TASK GOAL: Present the lines from the beginning of the records up to and including the line that contains "Select the 销售管理" as a numbered list, leaving out any blank lines.

-- begin DATA EXTRACT --

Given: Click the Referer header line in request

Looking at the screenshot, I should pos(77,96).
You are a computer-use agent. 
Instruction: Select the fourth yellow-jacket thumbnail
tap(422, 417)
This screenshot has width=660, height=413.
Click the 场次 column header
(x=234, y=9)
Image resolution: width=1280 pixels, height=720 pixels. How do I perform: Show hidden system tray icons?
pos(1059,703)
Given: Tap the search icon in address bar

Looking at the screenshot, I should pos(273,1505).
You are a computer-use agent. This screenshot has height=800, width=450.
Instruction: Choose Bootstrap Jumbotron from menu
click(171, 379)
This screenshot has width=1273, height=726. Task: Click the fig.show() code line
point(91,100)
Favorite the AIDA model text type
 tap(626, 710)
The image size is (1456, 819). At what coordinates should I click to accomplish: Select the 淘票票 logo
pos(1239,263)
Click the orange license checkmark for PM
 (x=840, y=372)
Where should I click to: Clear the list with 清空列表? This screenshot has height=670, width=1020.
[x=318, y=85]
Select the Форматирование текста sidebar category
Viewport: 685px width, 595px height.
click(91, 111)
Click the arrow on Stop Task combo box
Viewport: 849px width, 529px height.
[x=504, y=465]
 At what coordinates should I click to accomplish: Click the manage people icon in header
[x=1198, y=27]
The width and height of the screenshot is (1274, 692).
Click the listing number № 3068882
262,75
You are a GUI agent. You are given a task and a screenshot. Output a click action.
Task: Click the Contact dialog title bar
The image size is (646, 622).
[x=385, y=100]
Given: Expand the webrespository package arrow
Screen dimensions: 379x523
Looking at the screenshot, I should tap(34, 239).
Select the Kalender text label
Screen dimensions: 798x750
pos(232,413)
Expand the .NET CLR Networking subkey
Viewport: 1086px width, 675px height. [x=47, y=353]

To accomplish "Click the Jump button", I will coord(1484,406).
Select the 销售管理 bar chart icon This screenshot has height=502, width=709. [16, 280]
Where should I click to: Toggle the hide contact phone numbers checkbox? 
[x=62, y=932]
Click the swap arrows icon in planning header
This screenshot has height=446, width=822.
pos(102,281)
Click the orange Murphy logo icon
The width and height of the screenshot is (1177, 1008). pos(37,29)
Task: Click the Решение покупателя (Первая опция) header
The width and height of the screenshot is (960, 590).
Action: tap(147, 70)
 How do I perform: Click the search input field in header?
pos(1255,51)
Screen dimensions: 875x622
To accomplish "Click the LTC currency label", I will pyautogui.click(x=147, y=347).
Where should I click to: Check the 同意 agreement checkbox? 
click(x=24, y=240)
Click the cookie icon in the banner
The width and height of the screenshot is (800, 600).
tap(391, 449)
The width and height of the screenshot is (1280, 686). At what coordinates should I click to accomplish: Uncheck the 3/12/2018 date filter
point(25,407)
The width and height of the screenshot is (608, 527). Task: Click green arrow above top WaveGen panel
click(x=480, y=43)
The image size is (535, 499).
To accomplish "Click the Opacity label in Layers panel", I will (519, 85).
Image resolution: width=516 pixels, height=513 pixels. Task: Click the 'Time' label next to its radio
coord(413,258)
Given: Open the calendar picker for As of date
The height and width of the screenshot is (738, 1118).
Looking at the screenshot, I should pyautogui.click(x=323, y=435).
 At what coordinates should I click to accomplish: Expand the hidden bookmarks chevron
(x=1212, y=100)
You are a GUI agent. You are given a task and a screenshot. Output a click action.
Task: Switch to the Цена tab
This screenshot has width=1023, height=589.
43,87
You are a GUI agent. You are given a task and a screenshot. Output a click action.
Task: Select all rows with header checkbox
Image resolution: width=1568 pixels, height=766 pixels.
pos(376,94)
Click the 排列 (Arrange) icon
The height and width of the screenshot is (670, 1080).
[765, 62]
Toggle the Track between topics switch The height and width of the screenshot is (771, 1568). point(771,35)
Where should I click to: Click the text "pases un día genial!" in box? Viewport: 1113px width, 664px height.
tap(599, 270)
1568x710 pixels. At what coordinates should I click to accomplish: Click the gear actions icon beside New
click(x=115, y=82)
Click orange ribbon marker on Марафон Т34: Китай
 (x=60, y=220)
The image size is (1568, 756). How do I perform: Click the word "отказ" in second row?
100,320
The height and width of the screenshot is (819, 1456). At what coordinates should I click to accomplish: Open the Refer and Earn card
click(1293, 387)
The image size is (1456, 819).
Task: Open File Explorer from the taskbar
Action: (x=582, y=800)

-- end DATA EXTRACT --

WRITTEN REPLY:
1. Given: Click the Referer header line in request
2. Looking at the screenshot, I should pos(77,96).
3. You are a computer-use agent. 
4. Instruction: Select the fourth yellow-jacket thumbnail
5. tap(422, 417)
6. This screenshot has width=660, height=413.
7. Click the 场次 column header
8. (x=234, y=9)
9. Image resolution: width=1280 pixels, height=720 pixels. How do I perform: Show hidden system tray icons?
10. pos(1059,703)
11. Given: Tap the search icon in address bar
12. Looking at the screenshot, I should pos(273,1505).
13. You are a computer-use agent. This screenshot has height=800, width=450.
14. Instruction: Choose Bootstrap Jumbotron from menu
15. click(171, 379)
16. This screenshot has width=1273, height=726. Task: Click the fig.show() code line
17. point(91,100)
18. Favorite the AIDA model text type
19.  tap(626, 710)
20. The image size is (1456, 819). At what coordinates should I click to accomplish: Select the 淘票票 logo
21. pos(1239,263)
22. Click the orange license checkmark for PM
23.  (x=840, y=372)
24. Where should I click to: Clear the list with 清空列表? This screenshot has height=670, width=1020.
25. [x=318, y=85]
26. Select the Форматирование текста sidebar category
27. Viewport: 685px width, 595px height.
28. click(91, 111)
29. Click the arrow on Stop Task combo box
30. Viewport: 849px width, 529px height.
31. [x=504, y=465]
32.  At what coordinates should I click to accomplish: Click the manage people icon in header
33. [x=1198, y=27]
34. The width and height of the screenshot is (1274, 692).
35. Click the listing number № 3068882
36. 262,75
37. You are a GUI agent. You are given a task and a screenshot. Output a click action.
38. Task: Click the Contact dialog title bar
39. The image size is (646, 622).
40. [x=385, y=100]
41. Given: Expand the webrespository package arrow
42. Screen dimensions: 379x523
43. Looking at the screenshot, I should tap(34, 239).
44. Select the Kalender text label
45. Screen dimensions: 798x750
46. pos(232,413)
47. Expand the .NET CLR Networking subkey
48. Viewport: 1086px width, 675px height. [x=47, y=353]
49. To accomplish "Click the Jump button", I will coord(1484,406).
50. Select the 销售管理 bar chart icon This screenshot has height=502, width=709. [16, 280]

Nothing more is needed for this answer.